[[ Information given, beginning ]]
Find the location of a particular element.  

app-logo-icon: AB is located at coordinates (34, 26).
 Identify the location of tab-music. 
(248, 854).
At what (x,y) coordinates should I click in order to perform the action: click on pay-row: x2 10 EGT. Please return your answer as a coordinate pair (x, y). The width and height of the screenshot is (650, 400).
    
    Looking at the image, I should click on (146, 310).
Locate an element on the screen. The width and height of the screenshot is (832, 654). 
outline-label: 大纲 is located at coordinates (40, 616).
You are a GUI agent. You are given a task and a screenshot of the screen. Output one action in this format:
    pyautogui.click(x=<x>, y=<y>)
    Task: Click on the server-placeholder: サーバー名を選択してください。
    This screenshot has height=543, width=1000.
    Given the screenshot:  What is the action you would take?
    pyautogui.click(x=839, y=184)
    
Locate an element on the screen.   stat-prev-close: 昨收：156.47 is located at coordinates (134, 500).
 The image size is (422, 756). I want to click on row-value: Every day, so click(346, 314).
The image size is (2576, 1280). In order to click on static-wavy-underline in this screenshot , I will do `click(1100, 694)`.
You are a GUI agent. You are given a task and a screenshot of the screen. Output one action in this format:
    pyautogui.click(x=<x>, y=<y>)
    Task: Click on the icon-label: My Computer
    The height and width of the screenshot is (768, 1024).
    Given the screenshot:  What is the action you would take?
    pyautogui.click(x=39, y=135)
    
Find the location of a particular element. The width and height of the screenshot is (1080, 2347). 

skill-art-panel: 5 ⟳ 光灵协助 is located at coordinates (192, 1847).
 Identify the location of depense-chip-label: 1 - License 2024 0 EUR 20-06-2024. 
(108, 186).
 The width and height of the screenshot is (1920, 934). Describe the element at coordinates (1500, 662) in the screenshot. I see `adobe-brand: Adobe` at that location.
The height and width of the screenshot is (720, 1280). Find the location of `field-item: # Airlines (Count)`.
[[ Information given, end ]]
# Brief
Copy out all of the lines above exactly as they appear.

# Your response
Find the location of a particular element.  

app-logo-icon: AB is located at coordinates (34, 26).
 Identify the location of tab-music. 
(248, 854).
At what (x,y) coordinates should I click in order to perform the action: click on pay-row: x2 10 EGT. Please return your answer as a coordinate pair (x, y). The width and height of the screenshot is (650, 400).
    
    Looking at the image, I should click on (146, 310).
Locate an element on the screen. The width and height of the screenshot is (832, 654). 
outline-label: 大纲 is located at coordinates (40, 616).
You are a GUI agent. You are given a task and a screenshot of the screen. Output one action in this format:
    pyautogui.click(x=<x>, y=<y>)
    Task: Click on the server-placeholder: サーバー名を選択してください。
    This screenshot has height=543, width=1000.
    Given the screenshot:  What is the action you would take?
    pyautogui.click(x=839, y=184)
    
Locate an element on the screen.   stat-prev-close: 昨收：156.47 is located at coordinates (134, 500).
 The image size is (422, 756). I want to click on row-value: Every day, so click(346, 314).
The image size is (2576, 1280). In order to click on static-wavy-underline in this screenshot , I will do `click(1100, 694)`.
You are a GUI agent. You are given a task and a screenshot of the screen. Output one action in this format:
    pyautogui.click(x=<x>, y=<y>)
    Task: Click on the icon-label: My Computer
    The height and width of the screenshot is (768, 1024).
    Given the screenshot:  What is the action you would take?
    pyautogui.click(x=39, y=135)
    
Find the location of a particular element. The width and height of the screenshot is (1080, 2347). 

skill-art-panel: 5 ⟳ 光灵协助 is located at coordinates (192, 1847).
 Identify the location of depense-chip-label: 1 - License 2024 0 EUR 20-06-2024. 
(108, 186).
 The width and height of the screenshot is (1920, 934). Describe the element at coordinates (1500, 662) in the screenshot. I see `adobe-brand: Adobe` at that location.
The height and width of the screenshot is (720, 1280). Find the location of `field-item: # Airlines (Count)`.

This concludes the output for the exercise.